El último nieto de doña Victoria

Indice: Un mar sin orillas

Al día siguiente, tras celebrar Misa en la parroquia de la Asunción, coincidí de nuevo con el P. Sánchez. Era el Tesorero de la diócesis: un clérigo de estampa elegante, delgado como un ciprés, que usaba capa y teja, prendas que en aquel tiempo sólo se ponía el Arzobispo. Había estudiado Arquitectura en Estados Unidos, donde perdió la fe; pero tras la muerte de su padre sufrió lo que los franceses llamarían un coup de grace y decidió hacerse sacerdote.

Me invitó a comer a su casa y no olvidaré nunca mi primer encuentro con los Sánchez, una familia ceremoniosa y amable. La abuela, doña Victoria, era una señora de ochenta y cuatro años de aspecto aristocrático: parecía sacada de un daguerrotipo de la Inglaterra imperial. Gaditana, educada en Londres, con la tez blanquísima y los pómulos sonrosados, gobernaba su imperio familiar con la misma autoridad con la que gobernara sus dominios, en otros tiempos, su homónima real. Durante la comida -en la que saboreé por primera vez los tamales, el plato nacional guatemalteco- sus hijos y nietos fueron sentándose ordenadamente a su lado, de mayor a menor, mientras que ella, erguida y solemne, presidía, conversaba y hacía justicia.

Tuve ocasión de presenciar un acto de justicia de doña Victoria: durante la comida uno de sus nietos pequeños derramó, jugando, un vaso de agua sobre el finísimo mantel de encaje; le riñeron y comenzó a llorar; le volvieron a reñir y doña Victoria, solidarizándose con el oprimido (que era, todo hay que decirlo, su ojito derecho), llenó de vino su copa de cristal labrado, la alzó en el aire y comenzó a derramar el licor desde lo alto... entre el estupor de todos, que veíamos cómo se teñía de rojo la blancura del mantel.

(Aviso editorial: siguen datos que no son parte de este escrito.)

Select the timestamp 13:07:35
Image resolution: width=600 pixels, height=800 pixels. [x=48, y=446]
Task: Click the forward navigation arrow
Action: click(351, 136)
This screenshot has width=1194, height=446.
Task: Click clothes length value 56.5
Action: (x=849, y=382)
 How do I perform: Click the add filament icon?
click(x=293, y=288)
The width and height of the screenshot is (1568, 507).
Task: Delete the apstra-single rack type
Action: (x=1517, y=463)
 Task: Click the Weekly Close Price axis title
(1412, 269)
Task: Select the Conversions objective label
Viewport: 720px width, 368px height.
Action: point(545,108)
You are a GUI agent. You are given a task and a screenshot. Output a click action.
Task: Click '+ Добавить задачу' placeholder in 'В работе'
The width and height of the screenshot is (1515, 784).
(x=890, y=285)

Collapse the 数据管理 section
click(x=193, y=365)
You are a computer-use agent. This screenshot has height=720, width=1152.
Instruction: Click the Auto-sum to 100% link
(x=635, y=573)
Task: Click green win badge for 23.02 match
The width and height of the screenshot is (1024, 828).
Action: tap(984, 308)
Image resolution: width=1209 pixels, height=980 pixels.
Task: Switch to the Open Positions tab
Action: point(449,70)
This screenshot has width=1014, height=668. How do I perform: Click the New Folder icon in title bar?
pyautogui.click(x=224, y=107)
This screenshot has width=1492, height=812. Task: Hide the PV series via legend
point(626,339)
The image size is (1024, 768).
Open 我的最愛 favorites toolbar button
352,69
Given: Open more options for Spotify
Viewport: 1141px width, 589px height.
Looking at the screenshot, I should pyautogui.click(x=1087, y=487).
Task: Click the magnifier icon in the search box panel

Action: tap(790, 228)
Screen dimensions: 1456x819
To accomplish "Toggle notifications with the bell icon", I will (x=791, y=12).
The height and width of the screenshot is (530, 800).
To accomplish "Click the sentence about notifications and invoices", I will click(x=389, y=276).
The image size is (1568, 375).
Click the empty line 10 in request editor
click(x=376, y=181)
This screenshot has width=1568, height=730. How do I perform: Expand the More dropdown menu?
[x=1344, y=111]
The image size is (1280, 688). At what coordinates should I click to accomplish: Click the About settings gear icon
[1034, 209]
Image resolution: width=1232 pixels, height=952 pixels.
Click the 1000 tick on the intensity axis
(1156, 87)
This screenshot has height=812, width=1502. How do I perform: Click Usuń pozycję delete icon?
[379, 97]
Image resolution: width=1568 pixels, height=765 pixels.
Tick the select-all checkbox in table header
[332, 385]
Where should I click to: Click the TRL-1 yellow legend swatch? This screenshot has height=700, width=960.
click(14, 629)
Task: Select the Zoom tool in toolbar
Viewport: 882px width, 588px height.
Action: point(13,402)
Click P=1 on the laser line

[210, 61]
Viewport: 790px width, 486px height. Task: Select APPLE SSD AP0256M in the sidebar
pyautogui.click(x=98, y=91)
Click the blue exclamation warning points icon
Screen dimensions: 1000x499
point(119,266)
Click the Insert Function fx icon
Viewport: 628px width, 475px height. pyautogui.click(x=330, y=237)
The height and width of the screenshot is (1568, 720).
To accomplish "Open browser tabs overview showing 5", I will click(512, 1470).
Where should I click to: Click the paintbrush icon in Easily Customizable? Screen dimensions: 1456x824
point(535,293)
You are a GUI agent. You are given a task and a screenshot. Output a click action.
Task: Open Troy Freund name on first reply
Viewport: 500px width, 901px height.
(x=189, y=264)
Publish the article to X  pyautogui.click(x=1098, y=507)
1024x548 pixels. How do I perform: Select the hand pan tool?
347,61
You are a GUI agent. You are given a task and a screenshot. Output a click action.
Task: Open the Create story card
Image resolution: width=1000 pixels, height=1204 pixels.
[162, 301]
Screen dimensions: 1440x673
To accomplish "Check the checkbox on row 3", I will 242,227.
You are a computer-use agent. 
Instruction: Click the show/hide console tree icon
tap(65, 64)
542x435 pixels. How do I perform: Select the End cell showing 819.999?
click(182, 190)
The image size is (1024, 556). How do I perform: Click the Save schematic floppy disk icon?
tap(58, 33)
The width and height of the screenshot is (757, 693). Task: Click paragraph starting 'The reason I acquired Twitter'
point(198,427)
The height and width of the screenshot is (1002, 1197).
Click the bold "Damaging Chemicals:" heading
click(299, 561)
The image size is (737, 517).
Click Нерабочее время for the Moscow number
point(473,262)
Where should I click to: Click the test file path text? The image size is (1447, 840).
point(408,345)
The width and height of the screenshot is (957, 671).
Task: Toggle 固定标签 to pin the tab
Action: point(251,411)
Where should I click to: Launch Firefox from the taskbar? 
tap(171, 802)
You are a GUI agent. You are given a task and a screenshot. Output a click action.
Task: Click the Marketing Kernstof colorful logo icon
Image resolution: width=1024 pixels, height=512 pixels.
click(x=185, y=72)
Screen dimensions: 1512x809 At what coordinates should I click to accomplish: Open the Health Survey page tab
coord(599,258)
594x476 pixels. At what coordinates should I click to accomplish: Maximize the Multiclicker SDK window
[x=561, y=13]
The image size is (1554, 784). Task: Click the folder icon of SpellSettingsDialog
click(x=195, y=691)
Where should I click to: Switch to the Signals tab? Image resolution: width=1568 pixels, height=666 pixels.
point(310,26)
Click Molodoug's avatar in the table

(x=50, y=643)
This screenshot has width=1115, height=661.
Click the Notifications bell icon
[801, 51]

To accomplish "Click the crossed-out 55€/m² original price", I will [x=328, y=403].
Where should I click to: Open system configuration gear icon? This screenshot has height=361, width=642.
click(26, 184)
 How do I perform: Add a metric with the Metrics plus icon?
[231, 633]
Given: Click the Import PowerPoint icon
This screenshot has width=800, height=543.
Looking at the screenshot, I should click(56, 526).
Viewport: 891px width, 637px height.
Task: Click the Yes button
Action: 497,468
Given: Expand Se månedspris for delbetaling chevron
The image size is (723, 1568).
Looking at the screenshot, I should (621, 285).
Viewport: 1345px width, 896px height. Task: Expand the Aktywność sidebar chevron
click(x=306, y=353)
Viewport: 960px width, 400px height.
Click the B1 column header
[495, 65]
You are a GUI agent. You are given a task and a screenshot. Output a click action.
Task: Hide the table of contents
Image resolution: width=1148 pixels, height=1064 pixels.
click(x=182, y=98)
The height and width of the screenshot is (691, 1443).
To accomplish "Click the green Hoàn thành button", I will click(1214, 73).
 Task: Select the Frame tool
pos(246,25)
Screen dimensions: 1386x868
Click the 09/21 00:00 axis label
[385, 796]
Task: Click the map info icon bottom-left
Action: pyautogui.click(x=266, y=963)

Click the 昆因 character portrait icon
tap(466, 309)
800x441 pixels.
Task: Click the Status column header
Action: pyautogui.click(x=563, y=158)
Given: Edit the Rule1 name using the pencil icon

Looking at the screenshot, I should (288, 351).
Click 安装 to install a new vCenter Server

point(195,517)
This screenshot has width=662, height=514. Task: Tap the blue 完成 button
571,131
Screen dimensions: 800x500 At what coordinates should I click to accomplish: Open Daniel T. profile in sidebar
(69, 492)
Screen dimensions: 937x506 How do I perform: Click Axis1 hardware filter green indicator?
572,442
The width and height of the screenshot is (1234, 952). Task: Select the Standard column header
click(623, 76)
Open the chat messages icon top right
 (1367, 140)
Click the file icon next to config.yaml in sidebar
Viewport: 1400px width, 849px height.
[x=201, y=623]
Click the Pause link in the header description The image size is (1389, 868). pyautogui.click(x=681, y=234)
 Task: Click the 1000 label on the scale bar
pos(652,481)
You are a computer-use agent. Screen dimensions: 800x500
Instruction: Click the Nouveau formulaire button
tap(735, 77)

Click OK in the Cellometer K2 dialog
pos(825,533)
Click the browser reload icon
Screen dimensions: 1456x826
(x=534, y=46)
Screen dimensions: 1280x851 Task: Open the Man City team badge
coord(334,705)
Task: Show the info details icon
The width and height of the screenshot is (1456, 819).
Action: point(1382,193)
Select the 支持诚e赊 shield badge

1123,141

Esta anciana señora, encantadora y enérgica, me tomó gran afecto: tanto, que decidió nombrarme su último nieto. Quizá fuera por su tendencia a solidarizarse con los más necesitados... Porque necesitábamos de todo: a los tres o cuatro días de llegar se nos acabó el último dólar que traíamos. Pudimos asegurar el puchero gracias a que el P. Goicolea nos hospedaba, a que la Nati, junto con otros feligreses, nos traía la comida, a la capellanía en el Colegio de los Hermanos Maristas... y las misas del domingo en la catedral que el Arzobispo nos pidió que celebrásemos, para ayudarnos.

Cuento esto porque cuando digo que en Guatemala partimos económicamente desde cero, estoy hablando ad pedem litterae; no utilizo una linda imagen literaria: es la descripción de una palpitante -a veces, estremecedora- realidad.